** begin AVAILABLE RECORDS **

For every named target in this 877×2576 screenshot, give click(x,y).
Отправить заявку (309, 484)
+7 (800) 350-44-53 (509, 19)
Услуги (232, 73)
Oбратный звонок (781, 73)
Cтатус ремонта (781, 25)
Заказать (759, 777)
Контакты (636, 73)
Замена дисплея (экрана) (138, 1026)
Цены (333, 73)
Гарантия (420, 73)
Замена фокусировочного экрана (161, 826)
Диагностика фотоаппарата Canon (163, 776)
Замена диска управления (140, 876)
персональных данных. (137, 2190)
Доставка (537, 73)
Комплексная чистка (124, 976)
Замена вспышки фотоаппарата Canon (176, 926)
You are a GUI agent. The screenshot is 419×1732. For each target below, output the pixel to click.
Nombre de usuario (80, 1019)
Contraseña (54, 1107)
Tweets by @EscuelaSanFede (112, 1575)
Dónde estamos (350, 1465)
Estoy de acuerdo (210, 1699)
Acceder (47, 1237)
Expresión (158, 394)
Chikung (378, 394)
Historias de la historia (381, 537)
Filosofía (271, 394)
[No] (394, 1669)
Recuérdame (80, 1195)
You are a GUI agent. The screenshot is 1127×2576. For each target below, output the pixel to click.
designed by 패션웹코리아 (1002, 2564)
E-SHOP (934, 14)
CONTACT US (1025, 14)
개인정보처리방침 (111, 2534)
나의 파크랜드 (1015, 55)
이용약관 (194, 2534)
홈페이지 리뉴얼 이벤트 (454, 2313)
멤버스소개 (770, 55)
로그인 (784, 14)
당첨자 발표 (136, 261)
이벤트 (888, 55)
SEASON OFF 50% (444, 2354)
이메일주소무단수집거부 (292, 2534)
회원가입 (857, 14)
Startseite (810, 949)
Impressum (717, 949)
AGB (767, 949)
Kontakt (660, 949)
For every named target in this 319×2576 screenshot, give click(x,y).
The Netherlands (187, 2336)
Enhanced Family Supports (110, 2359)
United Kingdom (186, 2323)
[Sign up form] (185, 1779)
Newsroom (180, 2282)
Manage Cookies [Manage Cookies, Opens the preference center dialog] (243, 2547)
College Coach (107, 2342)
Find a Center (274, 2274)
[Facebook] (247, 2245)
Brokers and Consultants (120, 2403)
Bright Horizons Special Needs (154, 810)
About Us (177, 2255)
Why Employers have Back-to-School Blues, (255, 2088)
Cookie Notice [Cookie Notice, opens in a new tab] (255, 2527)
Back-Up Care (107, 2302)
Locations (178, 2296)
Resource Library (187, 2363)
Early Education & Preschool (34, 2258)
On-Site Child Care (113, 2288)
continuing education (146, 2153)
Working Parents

** end AVAILABLE RECORDS **

Copy out every record above word for word, from the first line to the last.

_WRITTEN ANSWER_
For every named target in this 877×2576 screenshot, give click(x,y).
Отправить заявку (309, 484)
+7 (800) 350-44-53 (509, 19)
Услуги (232, 73)
Oбратный звонок (781, 73)
Cтатус ремонта (781, 25)
Заказать (759, 777)
Контакты (636, 73)
Замена дисплея (экрана) (138, 1026)
Цены (333, 73)
Гарантия (420, 73)
Замена фокусировочного экрана (161, 826)
Диагностика фотоаппарата Canon (163, 776)
Замена диска управления (140, 876)
персональных данных. (137, 2190)
Доставка (537, 73)
Комплексная чистка (124, 976)
Замена вспышки фотоаппарата Canon (176, 926)
You are a GUI agent. The screenshot is 419×1732. For each target below, output the pixel to click.
Nombre de usuario (80, 1019)
Contraseña (54, 1107)
Tweets by @EscuelaSanFede (112, 1575)
Dónde estamos (350, 1465)
Estoy de acuerdo (210, 1699)
Acceder (47, 1237)
Expresión (158, 394)
Chikung (378, 394)
Historias de la historia (381, 537)
Filosofía (271, 394)
[No] (394, 1669)
Recuérdame (80, 1195)
You are a GUI agent. The screenshot is 1127×2576. For each target below, output the pixel to click.
designed by 패션웹코리아 (1002, 2564)
E-SHOP (934, 14)
CONTACT US (1025, 14)
개인정보처리방침 (111, 2534)
나의 파크랜드 (1015, 55)
이용약관 (194, 2534)
홈페이지 리뉴얼 이벤트 (454, 2313)
멤버스소개 (770, 55)
로그인 (784, 14)
당첨자 발표 (136, 261)
이벤트 (888, 55)
SEASON OFF 50% (444, 2354)
이메일주소무단수집거부 (292, 2534)
회원가입 (857, 14)
Startseite (810, 949)
Impressum (717, 949)
AGB (767, 949)
Kontakt (660, 949)
For every named target in this 319×2576 screenshot, give click(x,y).
The Netherlands (187, 2336)
Enhanced Family Supports (110, 2359)
United Kingdom (186, 2323)
[Sign up form] (185, 1779)
Newsroom (180, 2282)
Manage Cookies [Manage Cookies, Opens the preference center dialog] (243, 2547)
College Coach (107, 2342)
Find a Center (274, 2274)
[Facebook] (247, 2245)
Brokers and Consultants (120, 2403)
Bright Horizons Special Needs (154, 810)
About Us (177, 2255)
Why Employers have Back-to-School Blues, (255, 2088)
Cookie Notice [Cookie Notice, opens in a new tab] (255, 2527)
Back-Up Care (107, 2302)
Locations (178, 2296)
Resource Library (187, 2363)
Early Education & Preschool (34, 2258)
On-Site Child Care (113, 2288)
continuing education (146, 2153)
Working Parents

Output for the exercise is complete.